The Justice Department, which subsequently sued the state, attacks the matter from a different angle, arguing that the federal government has the authority to seek equitable relief to safeguard the supremacy of federal law – as stated in the Constitution – as well as the availability of judicial review procedures long backed by Congress and the Supreme Court itself.

Texas Capitol
© Geoff Frink | Dreamstime.com.
Framers of a fetal-heartbeat abortion in Texas have boasted that it was designed to frustrate judicial review.

Earlier in October, the government persuaded U.S. District Judge Robert Pittman in Austin to issue an injunction blocking the law while the case proceeded, but Texas promptly won a stay of that order from the 5th Circuit Court of Appeals in New Orleans.

DOJ spokesman Anthony Coley said Saturday that the department would appeal that decision.

The 5th Circuit stay, approved by two members of a three-judge panel, didn’t detail its reasons beyond an oblique reference to those offered in a separate matter: the abortion clinics’ original suit, in which the 5th Circuit also let the Texas law stand.

Those grounds – that state executives couldn’t be enjoined since they weren’t enforcing the law and that state judges and clerks couldn’t properly be sued – don’t apply in the government’s case brought against Texas itself, Fletcher argued in the Supreme Court filing.

“In ratifying the Constitution, the states consented to suits brought” by the federal government, he wrote.

“The district court thus correctly held that Texas’ sovereign immunity poses no bar to this suit,” Fletcher continued, “and because the United States can sue the state directly, this case likewise poses no question about which particular Texas officials would be proper defendants.”

Since the 5th Circuit provided no other grounds for its stay, that alone would offer sufficient reason for vacating it, he argued. But there are others, including that the district court’s injunction was appropriate.

S.B. 8 is a statute enacted by the Texas legislature, signed by the Texas governor and enforceable in Texas courts,” Fletcher wrote. “If Texas had not enacted S.B. 8, no private plaintiff could maintain the cause of action that it creates. And no plaintiff could maintain an S.B. 8 cause of action or recover the statutory damages it authorizes without action by the Texas courts.”

'Texas is responsible'

Those conditions make it “plain that Texas is responsible for the constitutional violations caused by S.B. 8.,” he argued. “It should be equally plain that where, as here, the state’s sovereign immunity does not apply, Texas can be enjoined to prevent those violations.”

The only remaining question, he says, is which state actors should be covered by the injunction and what conduct, specifically, should be barred.

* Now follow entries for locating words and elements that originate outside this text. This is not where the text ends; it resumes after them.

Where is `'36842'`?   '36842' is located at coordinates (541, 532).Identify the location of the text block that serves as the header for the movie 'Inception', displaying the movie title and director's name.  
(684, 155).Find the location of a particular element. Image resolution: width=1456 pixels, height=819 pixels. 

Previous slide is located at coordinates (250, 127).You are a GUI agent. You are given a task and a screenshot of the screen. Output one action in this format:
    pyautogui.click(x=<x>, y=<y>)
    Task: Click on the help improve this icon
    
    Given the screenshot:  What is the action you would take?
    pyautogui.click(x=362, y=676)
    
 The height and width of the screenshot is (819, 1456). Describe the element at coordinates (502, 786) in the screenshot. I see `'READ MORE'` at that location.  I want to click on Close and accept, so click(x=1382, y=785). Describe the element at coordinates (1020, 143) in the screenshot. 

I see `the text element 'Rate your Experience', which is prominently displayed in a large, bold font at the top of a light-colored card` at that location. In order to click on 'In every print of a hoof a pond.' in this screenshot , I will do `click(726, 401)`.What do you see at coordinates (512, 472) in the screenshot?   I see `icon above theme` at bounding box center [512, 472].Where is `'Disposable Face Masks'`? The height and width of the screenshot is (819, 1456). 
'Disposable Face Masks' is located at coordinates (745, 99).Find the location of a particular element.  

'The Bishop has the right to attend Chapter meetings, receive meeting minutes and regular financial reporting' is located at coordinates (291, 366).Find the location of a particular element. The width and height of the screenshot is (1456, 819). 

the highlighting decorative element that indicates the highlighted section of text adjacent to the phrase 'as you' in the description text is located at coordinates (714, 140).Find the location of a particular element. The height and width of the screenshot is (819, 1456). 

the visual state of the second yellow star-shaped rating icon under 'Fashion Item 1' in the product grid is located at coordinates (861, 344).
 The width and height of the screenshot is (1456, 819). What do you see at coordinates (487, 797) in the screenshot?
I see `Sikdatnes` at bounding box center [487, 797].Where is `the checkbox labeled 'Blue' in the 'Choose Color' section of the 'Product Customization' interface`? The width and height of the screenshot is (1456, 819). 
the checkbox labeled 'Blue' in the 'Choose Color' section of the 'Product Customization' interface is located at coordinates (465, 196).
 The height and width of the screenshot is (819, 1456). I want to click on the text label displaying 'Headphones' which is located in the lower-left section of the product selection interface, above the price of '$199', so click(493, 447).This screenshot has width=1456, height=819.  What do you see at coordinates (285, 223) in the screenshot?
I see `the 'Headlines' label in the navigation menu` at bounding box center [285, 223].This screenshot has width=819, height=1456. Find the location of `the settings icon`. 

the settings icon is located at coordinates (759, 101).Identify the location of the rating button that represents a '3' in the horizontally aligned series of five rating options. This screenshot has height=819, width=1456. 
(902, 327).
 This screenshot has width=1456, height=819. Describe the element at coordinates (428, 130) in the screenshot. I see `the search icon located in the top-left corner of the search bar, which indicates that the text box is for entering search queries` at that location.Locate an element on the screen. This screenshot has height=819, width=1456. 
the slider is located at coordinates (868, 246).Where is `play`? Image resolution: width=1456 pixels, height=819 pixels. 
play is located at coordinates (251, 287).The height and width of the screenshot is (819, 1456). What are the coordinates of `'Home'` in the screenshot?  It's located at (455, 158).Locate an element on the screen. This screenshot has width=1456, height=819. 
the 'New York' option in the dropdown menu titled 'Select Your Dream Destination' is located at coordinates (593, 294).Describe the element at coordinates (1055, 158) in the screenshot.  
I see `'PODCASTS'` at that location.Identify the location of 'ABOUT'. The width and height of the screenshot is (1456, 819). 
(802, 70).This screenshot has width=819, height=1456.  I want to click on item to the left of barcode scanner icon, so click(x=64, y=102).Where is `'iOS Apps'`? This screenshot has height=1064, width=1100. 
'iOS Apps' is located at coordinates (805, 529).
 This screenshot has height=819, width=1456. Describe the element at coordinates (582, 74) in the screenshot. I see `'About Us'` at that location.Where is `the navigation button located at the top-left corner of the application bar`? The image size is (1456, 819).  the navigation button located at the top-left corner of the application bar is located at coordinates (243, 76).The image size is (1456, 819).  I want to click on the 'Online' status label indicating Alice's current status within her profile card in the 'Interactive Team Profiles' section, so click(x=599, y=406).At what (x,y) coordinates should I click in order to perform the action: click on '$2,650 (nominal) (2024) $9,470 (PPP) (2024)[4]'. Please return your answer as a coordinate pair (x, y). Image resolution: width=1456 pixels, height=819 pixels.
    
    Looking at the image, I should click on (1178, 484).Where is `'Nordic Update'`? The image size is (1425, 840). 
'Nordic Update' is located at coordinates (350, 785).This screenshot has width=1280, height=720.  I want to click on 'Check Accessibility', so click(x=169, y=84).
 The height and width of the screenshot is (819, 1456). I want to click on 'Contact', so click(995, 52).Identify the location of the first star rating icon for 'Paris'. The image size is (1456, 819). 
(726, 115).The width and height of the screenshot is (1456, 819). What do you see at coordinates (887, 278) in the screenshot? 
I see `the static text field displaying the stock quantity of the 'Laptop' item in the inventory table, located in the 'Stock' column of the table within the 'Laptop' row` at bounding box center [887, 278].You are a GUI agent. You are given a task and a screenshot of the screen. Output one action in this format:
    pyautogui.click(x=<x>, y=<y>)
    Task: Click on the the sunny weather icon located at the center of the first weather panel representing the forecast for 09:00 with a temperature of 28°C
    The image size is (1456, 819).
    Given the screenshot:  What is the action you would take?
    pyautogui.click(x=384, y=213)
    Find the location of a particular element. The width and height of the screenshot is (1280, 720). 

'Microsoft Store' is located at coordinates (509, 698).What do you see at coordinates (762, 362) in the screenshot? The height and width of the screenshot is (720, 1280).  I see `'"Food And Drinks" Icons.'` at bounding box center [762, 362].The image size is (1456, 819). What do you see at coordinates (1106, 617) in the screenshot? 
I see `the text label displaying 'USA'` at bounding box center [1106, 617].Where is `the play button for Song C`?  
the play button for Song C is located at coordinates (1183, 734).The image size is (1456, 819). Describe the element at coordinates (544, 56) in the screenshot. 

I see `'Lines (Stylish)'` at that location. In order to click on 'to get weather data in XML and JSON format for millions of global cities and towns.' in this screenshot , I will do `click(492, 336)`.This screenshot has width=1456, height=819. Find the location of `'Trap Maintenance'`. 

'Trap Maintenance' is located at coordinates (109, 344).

Still, “having chosen a supremely unusual means of enforcing its unconstitutional law, Texas should bear the obligation to identify an alternative form of injunctive relief if it is dissatisfied with the particular mechanism adopted by the district court,” Fletcher asserted.

Texas hasn’t yet responded to the government’s Supreme Court filing, but state Attorney General Ken Paxton – who said Thursday that the 5th Circuit’s stay showed that the state is “on the right side of the law and life” – has promised to keep fighting what he calls “federal overreach” in the state.